Nun befürchten einige Experten, dass ein genereller Palmölboykott westlicher Staaten den unangenehmen Effekt hätte, dass bisherige Errungenschaften hin zu ökologischerer und sozial verträglicherer Produktion dadurch ihren Hauptmarkt verlieren und zurückgeschraubt würden, während der wachsende asiatische Markt den geringeren Verbrauch von Palmöl in Europa und Amerika rasch kompensieren würde.
Ölpalme - die Pflanze darf nicht mit dem Produktionssystem verteufelt werden
Außerdem müsste sich der Westen fragen, womit er das wegfallende Palmöl ersetzt. Und da fängt es sich so richtig an zu spießen. Palmöl ist nämlich an sich in vielerlei Hinsicht gar nicht so übel…

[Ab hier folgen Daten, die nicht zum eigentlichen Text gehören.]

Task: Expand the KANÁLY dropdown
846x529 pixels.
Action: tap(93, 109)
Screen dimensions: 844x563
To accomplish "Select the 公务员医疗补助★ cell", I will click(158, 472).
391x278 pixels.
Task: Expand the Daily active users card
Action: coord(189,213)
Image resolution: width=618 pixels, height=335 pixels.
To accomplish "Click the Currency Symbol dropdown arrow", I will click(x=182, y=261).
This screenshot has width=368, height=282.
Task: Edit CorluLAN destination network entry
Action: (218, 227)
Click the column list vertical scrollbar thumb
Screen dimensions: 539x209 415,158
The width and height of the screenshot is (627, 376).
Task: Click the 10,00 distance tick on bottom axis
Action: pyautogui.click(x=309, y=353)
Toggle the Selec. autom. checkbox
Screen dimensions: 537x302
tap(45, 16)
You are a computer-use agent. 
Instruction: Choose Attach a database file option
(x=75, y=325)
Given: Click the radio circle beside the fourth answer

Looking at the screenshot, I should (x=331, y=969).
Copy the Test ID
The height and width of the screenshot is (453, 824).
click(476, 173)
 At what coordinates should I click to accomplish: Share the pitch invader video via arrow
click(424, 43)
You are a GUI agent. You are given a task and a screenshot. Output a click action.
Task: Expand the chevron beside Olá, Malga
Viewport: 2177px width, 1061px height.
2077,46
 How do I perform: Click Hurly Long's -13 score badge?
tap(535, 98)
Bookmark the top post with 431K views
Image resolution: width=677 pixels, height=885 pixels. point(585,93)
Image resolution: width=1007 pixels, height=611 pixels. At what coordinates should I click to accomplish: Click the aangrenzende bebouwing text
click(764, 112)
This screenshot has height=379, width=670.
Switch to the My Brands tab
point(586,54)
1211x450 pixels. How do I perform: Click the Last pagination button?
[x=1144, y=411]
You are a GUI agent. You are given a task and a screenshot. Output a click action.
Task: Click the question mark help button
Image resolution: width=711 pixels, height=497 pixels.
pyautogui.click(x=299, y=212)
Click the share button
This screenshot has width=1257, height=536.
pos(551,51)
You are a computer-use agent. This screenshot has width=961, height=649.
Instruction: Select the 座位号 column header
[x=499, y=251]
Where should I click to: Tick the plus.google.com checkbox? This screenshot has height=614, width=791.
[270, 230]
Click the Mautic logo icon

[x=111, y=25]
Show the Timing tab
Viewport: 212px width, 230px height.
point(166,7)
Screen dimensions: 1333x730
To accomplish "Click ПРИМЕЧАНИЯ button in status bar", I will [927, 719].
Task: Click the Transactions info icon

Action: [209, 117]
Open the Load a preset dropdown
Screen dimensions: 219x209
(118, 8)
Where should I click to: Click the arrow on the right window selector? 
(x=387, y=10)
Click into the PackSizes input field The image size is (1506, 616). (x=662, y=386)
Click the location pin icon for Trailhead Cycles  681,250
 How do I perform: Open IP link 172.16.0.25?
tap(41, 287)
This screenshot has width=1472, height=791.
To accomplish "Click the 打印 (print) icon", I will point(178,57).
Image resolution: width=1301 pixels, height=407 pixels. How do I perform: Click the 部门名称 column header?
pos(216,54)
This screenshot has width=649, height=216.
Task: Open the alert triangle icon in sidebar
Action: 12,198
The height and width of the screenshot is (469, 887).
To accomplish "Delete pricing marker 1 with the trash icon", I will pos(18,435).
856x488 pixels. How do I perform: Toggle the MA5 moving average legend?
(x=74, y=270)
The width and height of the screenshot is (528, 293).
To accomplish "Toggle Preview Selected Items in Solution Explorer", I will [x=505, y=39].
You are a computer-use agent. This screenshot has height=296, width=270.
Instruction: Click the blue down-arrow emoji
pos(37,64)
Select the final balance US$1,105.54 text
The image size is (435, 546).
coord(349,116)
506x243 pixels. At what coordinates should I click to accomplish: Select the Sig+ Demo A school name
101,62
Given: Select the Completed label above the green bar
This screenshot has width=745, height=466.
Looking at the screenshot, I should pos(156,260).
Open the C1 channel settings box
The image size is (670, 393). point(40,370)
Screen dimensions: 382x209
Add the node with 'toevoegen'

Die Ölpalme selbst ist eigentlich ein konkurrenzlos ertragreicher Öllieferant. Hinsichtlich der Flächeneffizienz hat daher Palmöl klare Vorteile: Während Farmer in Südostasien auf einem Hektar Anbaufläche bis zu vier Tonnen Palmöl erwirtschaften, sind die Erntemengen bei Soja mit nur 0,4, bei Sonnenblumen mit 0,6 oder bei Raps mit 0,7 Tonnen deutlich geringer. Palmölpflanzen sind äußerst genügsam und wenig anfällig für Krankheiten. Von Düngern bis zu Pestiziden – Ölpalmenfarmer setzen im Schnitt vier bis sechs Mal weniger Agrochemikalien ein als Soja- und Rapsfarmer!
Du siehst schon, das mit „durch und durch böses Palmöl“ ist bei näherem Hinsehen nicht mehr so klar und kein Palmöl daher auch keine Lösung.